C history question
Richard Tobin
richard at aiai.ed.ac.uk
Tue Sep 12 03:21:00 AEST 1989
In article <575 at calmasd.Prime.COM> wlp at calmasd.Prime.COM (Walter Peterson) writes:
>C has bitwise operators for AND (&), OR (|) and XOR (^) and boolean
>operator for AND (&&) and OR (||), but not for XOR (^^). Why?
Well, && differs from & in two ways: it treats its arguments just as
zero or non-zero (rather than bitwise) and it does "short-circuit"
evaluation (that is, in A && B, if A is false B will not be evaluated).
Certainly a non-bitwise xor makes sense, but a short-circuit one doesn't.
>Most assemblers that I know have XOR as a single instruction
Ah, but what they have is a bitwise-xor instruction, which is what C
*does* provide.
>so why make people go to the trouble of writing something like
>(a || b) && (!(a && b)) when a ^^ b is so much "cleaner".

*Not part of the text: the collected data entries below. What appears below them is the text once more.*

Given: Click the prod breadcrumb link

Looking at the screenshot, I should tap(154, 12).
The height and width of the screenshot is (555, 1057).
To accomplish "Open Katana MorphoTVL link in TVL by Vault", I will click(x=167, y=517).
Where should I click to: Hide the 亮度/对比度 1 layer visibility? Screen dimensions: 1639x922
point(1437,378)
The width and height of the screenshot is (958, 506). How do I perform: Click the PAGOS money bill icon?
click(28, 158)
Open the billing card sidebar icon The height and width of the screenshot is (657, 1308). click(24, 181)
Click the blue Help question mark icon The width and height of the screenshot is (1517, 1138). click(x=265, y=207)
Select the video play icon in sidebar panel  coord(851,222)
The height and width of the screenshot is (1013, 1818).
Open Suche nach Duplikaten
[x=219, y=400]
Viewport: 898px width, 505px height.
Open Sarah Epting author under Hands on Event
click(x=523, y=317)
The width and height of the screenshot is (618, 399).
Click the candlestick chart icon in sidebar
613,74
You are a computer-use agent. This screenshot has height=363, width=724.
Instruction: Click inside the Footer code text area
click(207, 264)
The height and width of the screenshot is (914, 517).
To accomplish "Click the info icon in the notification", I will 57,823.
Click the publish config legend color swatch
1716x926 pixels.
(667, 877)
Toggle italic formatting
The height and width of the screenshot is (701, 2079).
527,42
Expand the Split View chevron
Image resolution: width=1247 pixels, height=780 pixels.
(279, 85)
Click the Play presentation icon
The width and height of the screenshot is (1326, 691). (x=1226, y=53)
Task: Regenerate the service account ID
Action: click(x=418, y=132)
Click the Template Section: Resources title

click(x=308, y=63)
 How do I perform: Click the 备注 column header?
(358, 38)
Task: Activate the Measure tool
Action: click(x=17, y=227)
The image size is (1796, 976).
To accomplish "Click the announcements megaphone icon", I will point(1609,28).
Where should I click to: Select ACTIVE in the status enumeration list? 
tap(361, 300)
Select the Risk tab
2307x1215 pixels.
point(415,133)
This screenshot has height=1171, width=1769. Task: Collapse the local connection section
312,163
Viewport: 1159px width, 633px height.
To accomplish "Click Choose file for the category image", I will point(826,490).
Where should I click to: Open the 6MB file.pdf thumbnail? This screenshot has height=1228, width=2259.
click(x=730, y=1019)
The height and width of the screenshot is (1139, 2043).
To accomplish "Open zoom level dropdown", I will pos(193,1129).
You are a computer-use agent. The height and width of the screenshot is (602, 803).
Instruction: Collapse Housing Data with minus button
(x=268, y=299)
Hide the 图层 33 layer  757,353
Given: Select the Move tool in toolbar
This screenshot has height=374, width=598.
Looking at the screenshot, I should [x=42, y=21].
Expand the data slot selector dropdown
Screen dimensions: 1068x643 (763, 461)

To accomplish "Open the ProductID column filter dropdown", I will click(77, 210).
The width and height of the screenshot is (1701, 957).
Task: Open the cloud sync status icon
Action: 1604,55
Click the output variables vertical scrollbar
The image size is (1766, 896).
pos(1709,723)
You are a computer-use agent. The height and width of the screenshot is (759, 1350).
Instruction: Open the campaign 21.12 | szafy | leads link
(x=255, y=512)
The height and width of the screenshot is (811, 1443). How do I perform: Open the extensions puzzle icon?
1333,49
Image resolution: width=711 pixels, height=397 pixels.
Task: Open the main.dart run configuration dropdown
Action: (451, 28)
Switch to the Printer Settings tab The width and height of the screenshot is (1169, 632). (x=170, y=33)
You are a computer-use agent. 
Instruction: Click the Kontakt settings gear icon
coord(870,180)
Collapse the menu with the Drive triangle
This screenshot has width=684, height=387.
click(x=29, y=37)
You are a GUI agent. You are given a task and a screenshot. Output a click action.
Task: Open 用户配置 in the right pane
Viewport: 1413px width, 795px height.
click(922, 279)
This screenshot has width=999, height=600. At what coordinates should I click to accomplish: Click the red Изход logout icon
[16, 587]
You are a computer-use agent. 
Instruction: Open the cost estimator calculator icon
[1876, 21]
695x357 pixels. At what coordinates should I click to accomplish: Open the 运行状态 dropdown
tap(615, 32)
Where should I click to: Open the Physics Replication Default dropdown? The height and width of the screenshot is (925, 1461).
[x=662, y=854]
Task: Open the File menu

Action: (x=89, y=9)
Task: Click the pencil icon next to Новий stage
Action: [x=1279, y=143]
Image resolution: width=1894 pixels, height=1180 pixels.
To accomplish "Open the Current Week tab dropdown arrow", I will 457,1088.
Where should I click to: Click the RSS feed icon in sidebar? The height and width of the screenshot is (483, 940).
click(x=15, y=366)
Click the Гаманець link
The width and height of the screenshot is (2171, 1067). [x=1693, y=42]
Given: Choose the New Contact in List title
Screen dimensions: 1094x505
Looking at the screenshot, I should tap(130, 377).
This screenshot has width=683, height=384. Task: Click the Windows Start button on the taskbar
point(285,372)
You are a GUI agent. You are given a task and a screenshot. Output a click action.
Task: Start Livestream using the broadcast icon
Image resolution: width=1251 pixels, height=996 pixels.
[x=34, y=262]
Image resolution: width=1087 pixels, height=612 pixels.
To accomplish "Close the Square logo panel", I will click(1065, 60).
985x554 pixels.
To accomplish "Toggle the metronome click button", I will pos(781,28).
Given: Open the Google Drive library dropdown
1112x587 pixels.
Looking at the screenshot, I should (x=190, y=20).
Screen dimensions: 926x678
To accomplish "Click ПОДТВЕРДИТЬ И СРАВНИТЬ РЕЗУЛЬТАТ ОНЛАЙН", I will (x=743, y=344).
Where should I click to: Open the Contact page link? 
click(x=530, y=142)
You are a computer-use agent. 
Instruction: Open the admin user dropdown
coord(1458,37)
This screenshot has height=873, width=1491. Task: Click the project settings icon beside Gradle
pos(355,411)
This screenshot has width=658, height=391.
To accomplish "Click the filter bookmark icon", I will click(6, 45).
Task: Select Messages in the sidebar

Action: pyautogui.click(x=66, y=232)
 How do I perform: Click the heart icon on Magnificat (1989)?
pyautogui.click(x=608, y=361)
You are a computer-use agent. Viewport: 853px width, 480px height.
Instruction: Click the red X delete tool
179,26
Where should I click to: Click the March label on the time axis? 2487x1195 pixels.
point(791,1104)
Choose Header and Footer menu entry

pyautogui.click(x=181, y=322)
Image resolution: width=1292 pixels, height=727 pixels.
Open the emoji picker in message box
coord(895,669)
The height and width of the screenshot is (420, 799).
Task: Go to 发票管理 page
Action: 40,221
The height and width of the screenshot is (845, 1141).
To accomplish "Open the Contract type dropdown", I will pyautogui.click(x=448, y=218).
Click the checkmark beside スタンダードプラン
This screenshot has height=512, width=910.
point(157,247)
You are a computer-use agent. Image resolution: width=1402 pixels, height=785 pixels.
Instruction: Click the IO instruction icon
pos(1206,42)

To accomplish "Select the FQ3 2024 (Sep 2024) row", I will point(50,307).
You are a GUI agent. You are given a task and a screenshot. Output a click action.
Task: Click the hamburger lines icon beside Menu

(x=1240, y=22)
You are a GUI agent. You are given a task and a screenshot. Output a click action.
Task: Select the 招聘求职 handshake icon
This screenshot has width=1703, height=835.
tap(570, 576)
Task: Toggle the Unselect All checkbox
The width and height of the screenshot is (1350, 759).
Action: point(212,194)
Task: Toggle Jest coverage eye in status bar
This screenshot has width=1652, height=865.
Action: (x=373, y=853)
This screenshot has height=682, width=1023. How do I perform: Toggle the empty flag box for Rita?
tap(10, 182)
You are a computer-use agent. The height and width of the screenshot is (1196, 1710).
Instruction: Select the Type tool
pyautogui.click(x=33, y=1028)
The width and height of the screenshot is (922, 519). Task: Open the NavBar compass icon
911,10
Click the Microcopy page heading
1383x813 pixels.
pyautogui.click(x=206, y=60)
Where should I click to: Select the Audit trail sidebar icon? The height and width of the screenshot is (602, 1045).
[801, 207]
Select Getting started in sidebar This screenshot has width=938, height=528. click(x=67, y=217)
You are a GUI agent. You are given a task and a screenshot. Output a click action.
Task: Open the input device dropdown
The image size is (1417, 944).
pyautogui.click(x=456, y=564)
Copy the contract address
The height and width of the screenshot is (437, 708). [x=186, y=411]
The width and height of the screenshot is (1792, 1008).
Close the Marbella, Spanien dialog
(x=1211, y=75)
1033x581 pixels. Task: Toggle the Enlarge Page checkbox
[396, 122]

I'd guess it's fairly rare compared with && and ||. If you want it,
((a==0) != (b==0)) will give the result you want, and probably not be
any less efficient than it should be.
Note that C also doesn't provide a bitwise equivalence operator
"exclusive nor"). As an aside, I was amused by the code produced by
gcc for ~(a^b) - while cc produces (on a Sparc) the xnor instruction,
gcc produces this:
xor %i0,%i1,%i0
xnor %g0,%i0,%i0
(it's using xnor just to do the negation).